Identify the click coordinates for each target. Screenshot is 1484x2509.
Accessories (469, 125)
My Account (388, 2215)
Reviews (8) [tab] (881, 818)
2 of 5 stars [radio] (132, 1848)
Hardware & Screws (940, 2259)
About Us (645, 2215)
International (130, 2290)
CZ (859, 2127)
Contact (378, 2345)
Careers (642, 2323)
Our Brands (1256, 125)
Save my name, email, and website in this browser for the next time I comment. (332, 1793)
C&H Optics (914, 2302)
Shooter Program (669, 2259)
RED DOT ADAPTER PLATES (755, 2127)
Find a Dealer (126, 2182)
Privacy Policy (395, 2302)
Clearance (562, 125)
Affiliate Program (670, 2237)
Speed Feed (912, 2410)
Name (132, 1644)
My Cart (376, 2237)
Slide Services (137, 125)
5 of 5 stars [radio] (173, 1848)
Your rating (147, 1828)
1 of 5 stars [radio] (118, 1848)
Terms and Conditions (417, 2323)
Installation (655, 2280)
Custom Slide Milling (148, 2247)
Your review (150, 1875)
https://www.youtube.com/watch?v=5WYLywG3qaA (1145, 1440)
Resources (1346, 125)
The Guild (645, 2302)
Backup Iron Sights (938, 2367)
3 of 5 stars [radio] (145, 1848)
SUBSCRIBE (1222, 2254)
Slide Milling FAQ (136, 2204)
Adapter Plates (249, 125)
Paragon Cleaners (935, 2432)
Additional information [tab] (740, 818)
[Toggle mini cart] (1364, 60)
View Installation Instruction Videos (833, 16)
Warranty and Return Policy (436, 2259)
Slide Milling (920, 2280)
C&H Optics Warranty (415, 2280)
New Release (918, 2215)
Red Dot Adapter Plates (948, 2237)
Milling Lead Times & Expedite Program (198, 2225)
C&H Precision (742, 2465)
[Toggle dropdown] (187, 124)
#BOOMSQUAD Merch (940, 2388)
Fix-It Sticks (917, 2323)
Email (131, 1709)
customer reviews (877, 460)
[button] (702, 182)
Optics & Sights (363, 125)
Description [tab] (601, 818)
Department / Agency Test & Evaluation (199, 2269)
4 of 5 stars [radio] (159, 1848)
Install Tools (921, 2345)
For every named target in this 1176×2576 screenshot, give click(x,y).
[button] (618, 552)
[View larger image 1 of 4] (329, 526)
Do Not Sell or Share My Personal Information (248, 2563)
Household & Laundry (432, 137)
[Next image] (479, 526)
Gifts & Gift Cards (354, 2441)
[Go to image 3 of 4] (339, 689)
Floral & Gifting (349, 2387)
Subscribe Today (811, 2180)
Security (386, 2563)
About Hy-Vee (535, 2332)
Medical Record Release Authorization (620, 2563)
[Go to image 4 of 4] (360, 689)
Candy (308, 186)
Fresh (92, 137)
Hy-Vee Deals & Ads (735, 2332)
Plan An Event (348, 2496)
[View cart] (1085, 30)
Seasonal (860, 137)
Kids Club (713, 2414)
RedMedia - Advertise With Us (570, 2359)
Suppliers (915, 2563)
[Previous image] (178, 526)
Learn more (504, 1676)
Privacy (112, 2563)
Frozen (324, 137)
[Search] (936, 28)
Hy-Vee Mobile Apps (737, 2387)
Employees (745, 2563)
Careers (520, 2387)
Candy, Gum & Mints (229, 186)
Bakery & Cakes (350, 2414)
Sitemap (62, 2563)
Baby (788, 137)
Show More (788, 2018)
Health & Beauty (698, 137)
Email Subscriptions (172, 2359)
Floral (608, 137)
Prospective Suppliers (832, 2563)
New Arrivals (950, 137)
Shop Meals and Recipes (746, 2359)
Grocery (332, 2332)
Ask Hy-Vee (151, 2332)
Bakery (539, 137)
———
Go to the line in the material above that contains "#BOOMSQUAD Merch (940, 2388)" and copy exactly from there through the line that contains "Install Tools (921, 2345)", stopping after it.

#BOOMSQUAD Merch (940, 2388)
Fix-It Sticks (917, 2323)
Email (131, 1709)
customer reviews (877, 460)
[button] (702, 182)
Optics & Sights (363, 125)
Description [tab] (601, 818)
Department / Agency Test & Evaluation (199, 2269)
4 of 5 stars [radio] (159, 1848)
Install Tools (921, 2345)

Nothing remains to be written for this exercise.